Peace Leader Speaks Against US-backed Regime Change in Nicaragua

August 3, 2018. San Francisco, CA. — Camilo Mejía prefaced his explanation of the seemingly inexplicable eruption of violence in his native Nicaragua with the admonition that no one should take his word, but should research the facts as he has.
Mejía spoke at an event co-sponsored by the Task Force on the Americas, a 32-year-old anti-imperialist human rights group with a long history of supporting the Nicaraguan Sandinistas against the US-backed Contra War. Gerry Condon, president of the other co-sponsor, Veterans for Peace, explained how the national organization was founded in 1985 by US veterans in response to the global nuclear arms race and US military interventions in Nicaragua and elsewhere.
Condon introduced fellow Veterans for Peace member Mejía, who is a celebrated Amnesty International prisoner of conscience. In 2003, after serving in the US military in Iraq and seeing the hypocrisy of the regime change effort, Mejía refused redeployment and has since been a prominent leader in the peace movement.
Mejía presented a history of US regime change operations engineered by the CIA and more recently by US government surrogates for the CIA such at the USAID and the National Endowment for Democracy (NED). Non-governmental organizations (NGOs) funded by the USAID, NED, and kindred groups are among the leadership of those trying to overthrow the democratically elected government of Nicaragua.
Mejía drew attention to similar regime-change programs by the US in Venezuela, and the similarity of the media disinformation and violent guarimbas there to what is happening now in his home country.
Mejía showed well-authenticated video clips of Sandinistas in Nicaragua being tortured by opposition elements, demonstrating how sections of the opposition to the Ortega government have not only been violent but cruel. Particularly disturbing was footage of a Sandinista who had been assassinated and whose body was publicly burned in the street.
The Sandinista Renovation Movement (MRS), Mejía explained, split from the main party and took with it most of the English-speaking intellectuals who had close relations with North American solidarity activists. The MRS has never been a popular electoral force in Nicaragua, garnering only 1.3% of the vote at its peak, but has turned to the right and aligned with US-backed extra-parliamentary means of changing what both consider the authoritarian regime of President Ortega.
To promote dialogue among those who seek peace in Nicaragua, but differ on whether to support the extra-legal overthrow of the Ortega government, the event sponsors gave Amy Bank time to present the other side. Bank, a North American, had formerly supported the Sandinistas. She granted that the Ortega government had achieved considerable material gains toward eradicating poverty and uplifting social conditions but had turned authoritarian.

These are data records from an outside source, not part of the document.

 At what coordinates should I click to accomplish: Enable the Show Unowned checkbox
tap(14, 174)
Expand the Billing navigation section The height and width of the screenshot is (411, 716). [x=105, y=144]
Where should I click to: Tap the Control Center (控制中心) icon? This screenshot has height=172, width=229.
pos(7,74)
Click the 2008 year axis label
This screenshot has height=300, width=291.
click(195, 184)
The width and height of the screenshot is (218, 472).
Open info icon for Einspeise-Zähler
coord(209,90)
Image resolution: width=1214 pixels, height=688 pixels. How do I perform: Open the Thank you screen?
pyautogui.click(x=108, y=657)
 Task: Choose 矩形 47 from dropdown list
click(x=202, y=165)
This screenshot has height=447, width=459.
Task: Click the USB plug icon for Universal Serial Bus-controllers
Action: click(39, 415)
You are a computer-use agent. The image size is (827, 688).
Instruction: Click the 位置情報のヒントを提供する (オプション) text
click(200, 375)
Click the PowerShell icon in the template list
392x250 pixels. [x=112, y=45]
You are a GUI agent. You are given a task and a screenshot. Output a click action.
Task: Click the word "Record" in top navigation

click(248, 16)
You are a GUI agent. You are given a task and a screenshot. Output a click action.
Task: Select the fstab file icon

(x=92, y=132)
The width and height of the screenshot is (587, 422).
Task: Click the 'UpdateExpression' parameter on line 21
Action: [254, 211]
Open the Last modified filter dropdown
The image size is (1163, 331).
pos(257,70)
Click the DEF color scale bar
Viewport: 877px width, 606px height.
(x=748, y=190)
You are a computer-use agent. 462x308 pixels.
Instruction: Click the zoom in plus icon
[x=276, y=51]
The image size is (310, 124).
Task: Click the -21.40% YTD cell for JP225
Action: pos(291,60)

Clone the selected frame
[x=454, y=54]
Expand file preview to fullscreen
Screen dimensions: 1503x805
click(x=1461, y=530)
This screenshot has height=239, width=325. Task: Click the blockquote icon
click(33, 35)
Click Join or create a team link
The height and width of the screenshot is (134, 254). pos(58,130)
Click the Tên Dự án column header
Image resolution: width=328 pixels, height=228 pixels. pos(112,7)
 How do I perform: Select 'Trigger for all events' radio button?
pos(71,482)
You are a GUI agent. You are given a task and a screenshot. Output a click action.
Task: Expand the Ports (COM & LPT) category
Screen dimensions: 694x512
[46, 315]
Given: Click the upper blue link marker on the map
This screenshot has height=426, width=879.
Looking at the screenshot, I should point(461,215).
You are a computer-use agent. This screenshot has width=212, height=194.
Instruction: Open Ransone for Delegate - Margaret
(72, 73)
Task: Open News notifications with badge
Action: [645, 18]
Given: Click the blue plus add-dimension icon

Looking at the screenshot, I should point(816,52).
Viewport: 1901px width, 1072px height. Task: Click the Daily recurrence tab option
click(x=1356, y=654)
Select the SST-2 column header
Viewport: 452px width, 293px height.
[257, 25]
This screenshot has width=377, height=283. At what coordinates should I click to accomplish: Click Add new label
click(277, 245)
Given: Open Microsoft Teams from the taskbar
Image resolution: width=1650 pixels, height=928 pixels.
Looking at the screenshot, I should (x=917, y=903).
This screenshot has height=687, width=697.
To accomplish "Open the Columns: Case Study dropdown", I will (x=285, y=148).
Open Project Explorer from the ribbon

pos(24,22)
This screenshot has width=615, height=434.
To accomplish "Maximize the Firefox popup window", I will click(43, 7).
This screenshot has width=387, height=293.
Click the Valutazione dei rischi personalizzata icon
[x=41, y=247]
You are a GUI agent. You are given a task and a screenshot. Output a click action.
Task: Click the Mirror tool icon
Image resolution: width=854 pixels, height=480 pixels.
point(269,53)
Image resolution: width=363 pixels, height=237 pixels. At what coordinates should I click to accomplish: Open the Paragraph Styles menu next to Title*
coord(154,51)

Meanwhile the advocates of regime change organized by the ad hoc Bay Area Autoconvocadxs held a well-attended and organized demonstration in front of the San Francisco Veterans Building, where the talk was being held. Mainly composed of expat Nicaraguans in a marriage of convenience between former supporters of the Sandinistas and the Contras, the prior mortal enemies were now united in their mutual loathing of the Ortega government.
The anti-Ortega demonstrators later filtered into the now standing-room-only lecture hall, periodically heckling Mejía. Scattered applause came from the opposition demonstrators at the mention of the US-backed Contras, showing the allegiance of some of them.
Calmly and graciously, Mejía welcomed the opposition elements and even allowed a senior woman who had been a Sandinista to take the microphone and make an impassioned appeal for regime change. But when the opposition elements became intolerantly disruptive to expression of views contrary to their own, Mejía admonished: “By your actions, you demonstrate what kind of democracy you stand for.”